When Fred Hoyle heard about this he came up from the Cal Tech campus to my Carnegie office and asked to see the original picture. In 1972 he gave the prestigious Russell Lecture at the Seattle meeting of the American Astronomical Society and outlined a theory whereby younger galaxies radiated intrinsically redshifted photons. His theory of growing particle masses was a more general solution to the conventional field equations but was physically a Machian (not Einsteinian theory). At the end of the lecture he said the NGC 7603 observation created a crisis in physics and we needed to cross over the bridge to a radically more general physics.
In 2002, an astro-ph paper, by M. Lopez-Corredoira and Carlos M. Gutierrez, described two even higher redshift objects sitting exactly on the filament connecting the two galaxies of the NGC 7603 system.

4 Comments:

Blogger nige said...

On the earlier post linked, you wrote:

"That is, electron mass starts out at zero and grows larger with Riofrio's cosmological law M = t."

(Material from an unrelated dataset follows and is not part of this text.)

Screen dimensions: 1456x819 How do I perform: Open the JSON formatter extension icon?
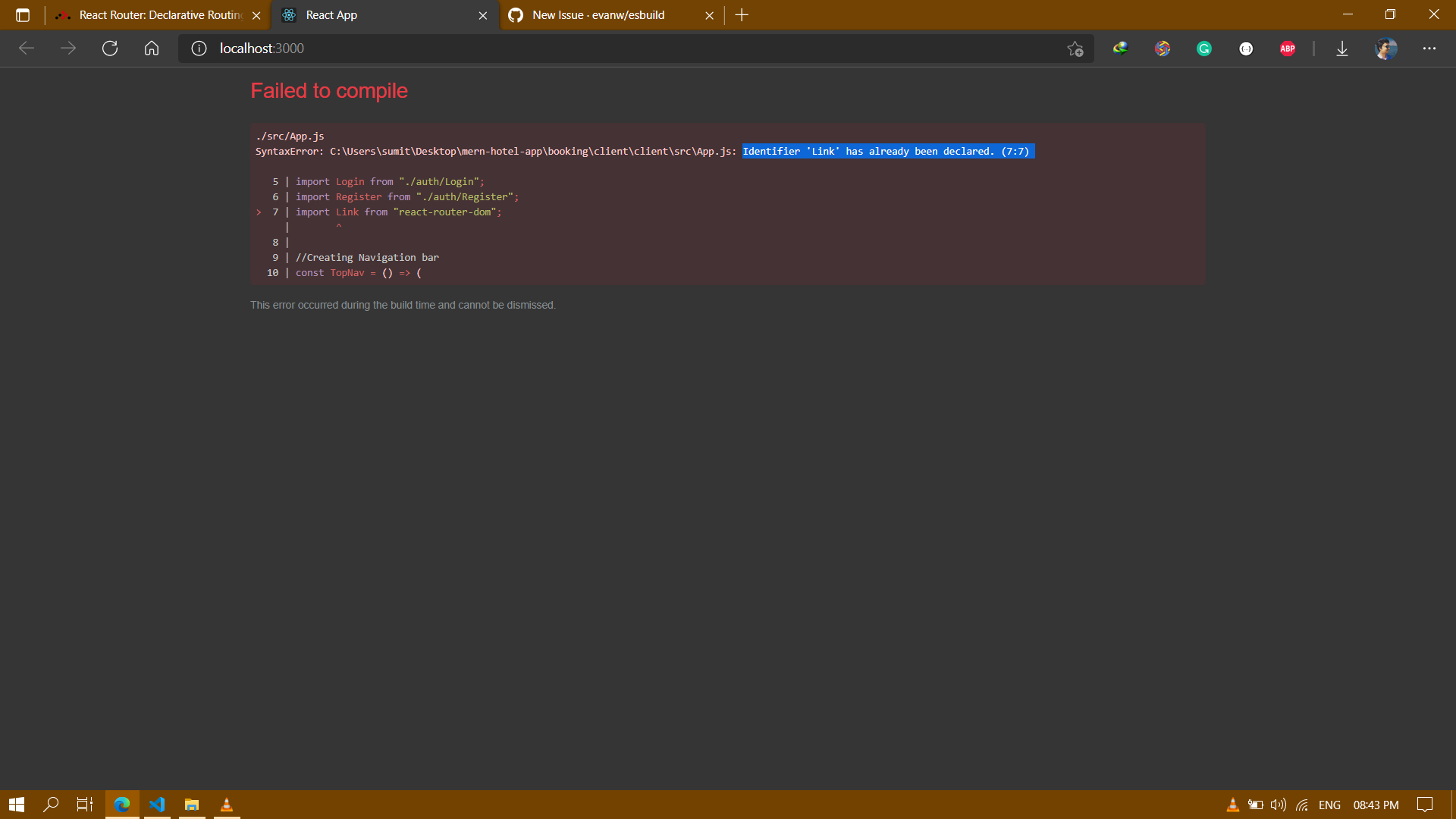tap(1246, 48)
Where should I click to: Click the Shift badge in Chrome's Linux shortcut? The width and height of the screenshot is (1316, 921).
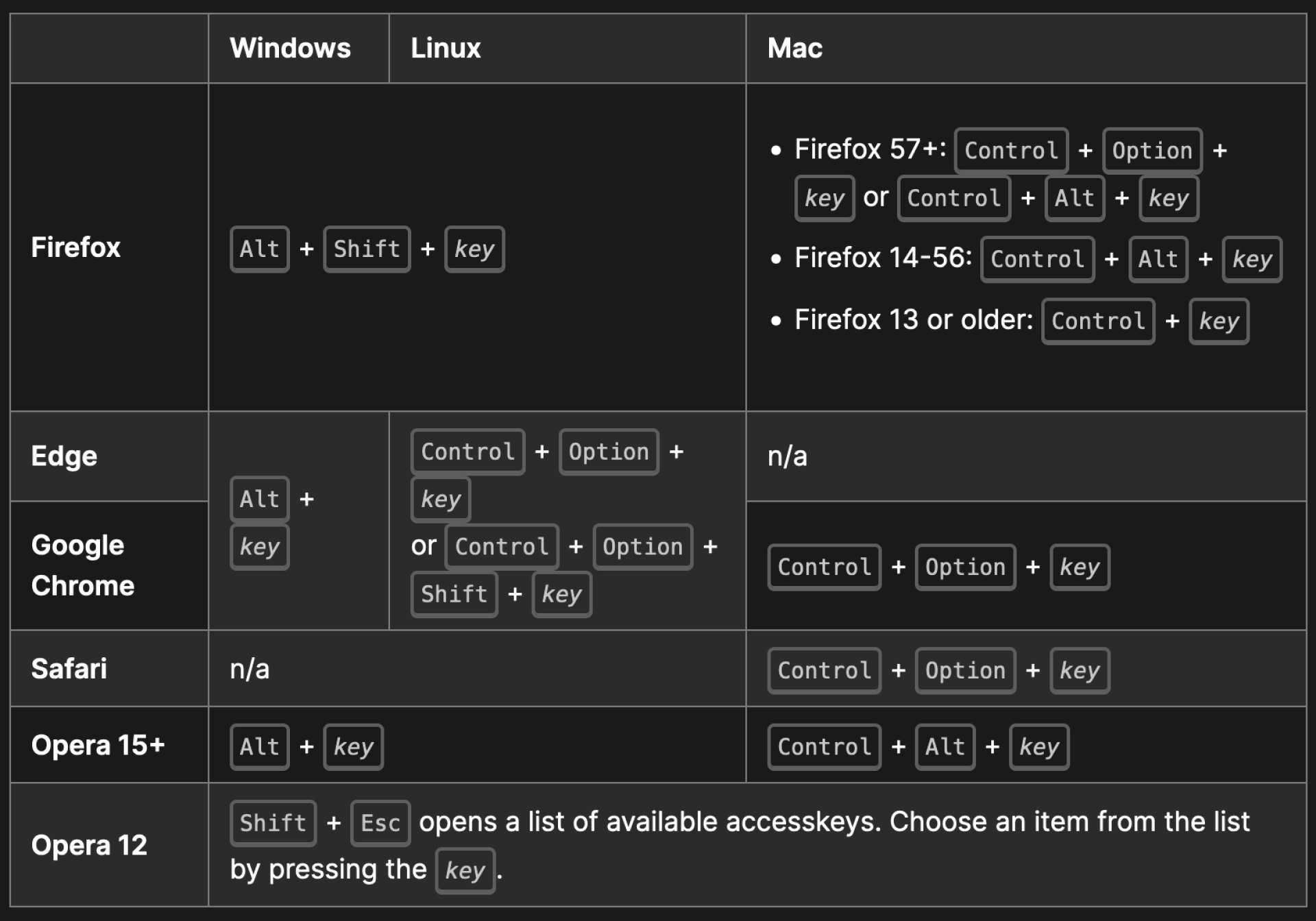(x=454, y=594)
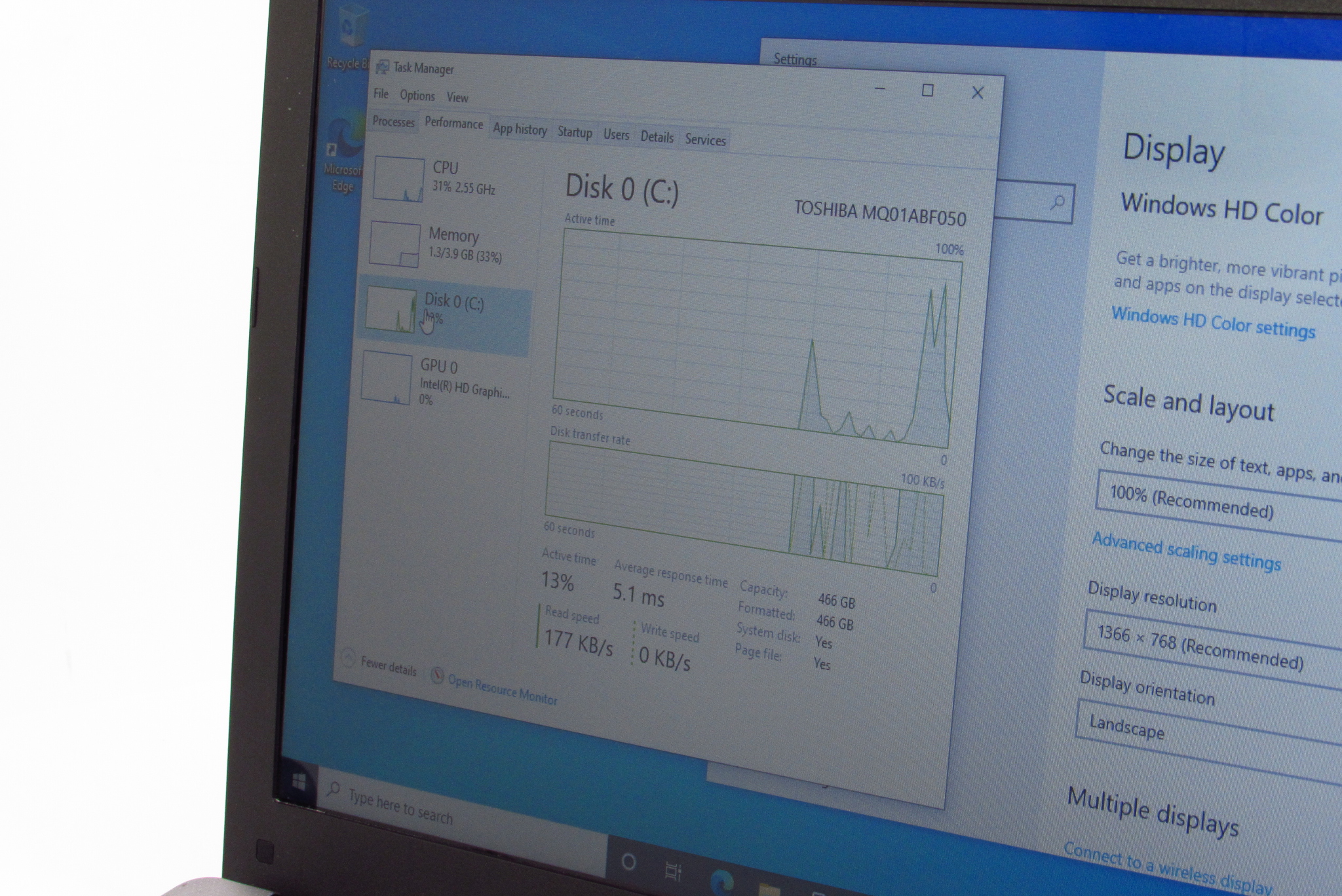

Louise's equation MG = tc^3 is similar to the result I obtain in Fig. 4 here: for two electrons each of mass M, the quantum gravity force is found to be F = 8ma[MG/(rc^2)]^2 compared to Newton's F = G(M/r)^2, where m is mass of observable universe and according to Smolin (2006 book), a = Hc; equating F and rearranging gives 8mG = tc^3. Louise extensively investigated the consequences of having t ~ c^(-1/3), but it is also possible that m varies in direct proportion to time. This would mean that masses were smaller at early times after the big bang, reducing early clumping and explaining the flatness at the time of the emission of the CBR, instead of requiring inflation to explain the early flatness. Louise found successes from t ~ c^(-1/3). There really needs to be a detailed comparison done to see the advantages of each possibility.

On the discrepancies in redshift: gravitational redshifts can be important for black holes, which can visibly glow if material is being sucked in and glowing due to high energy particle collisions as it converges (outside the event horion). Hence you could have two glowing objects physically orbiting each other, one of which has a greater redshift due to the gravitational redshift.

Halton Arp's stance against the big bang is too picky. Hubble's Doppler-based recession law is overwhelmingly successful. Tired light cosmologies fail completely and miserably; they're just a dogma. Nuclear fusion synthesis of light elements (confirmed by abundances of hydrogen, deuterium, helium, lithium, etc.), CBR spectrum, and redshift are the key empirical parts of the big bang. Dark matter, dark energy, and inflation are resultants from trying to fit observations to standard general relativity with fixed constants c, G.

September 06, 2009 10:06 AM  
Blogger Matti Pitkänen said...

I remember that there are also "God's fingers" containing galaxies along the line of sight with quantized redshifts corresponding to distance of order 10^8 light years, the size scale of large void. This correlation is very difficult to understand unless one and the same object at different times is in question.

I have discussed possible model for this. Suppose that the photons coming from a distant object are confined to a circular orbit along boundaries of a large void (say circular magnetic flux tube acting as a wave guide) so that the received photons rotate N=1,2,3,... around the cylinder before they are detected. One would obtain snapshots about galaxy with a time interval of about 10^8 years. Redshift is determined by the value of g_aa at the time of emission so that one should obtain the redshift also in this case.

September 06, 2009 8:28 PM  
Blogger Kea said...

Nigel, nobody here cares about the old steady state model or any tired light theories. This post is about the interesting quasar observation.

September 06, 2009 9:40 PM  
Blogger L. Riofrio said...

Thanks for the link! We are different from the Arp 'tired light' cosmology.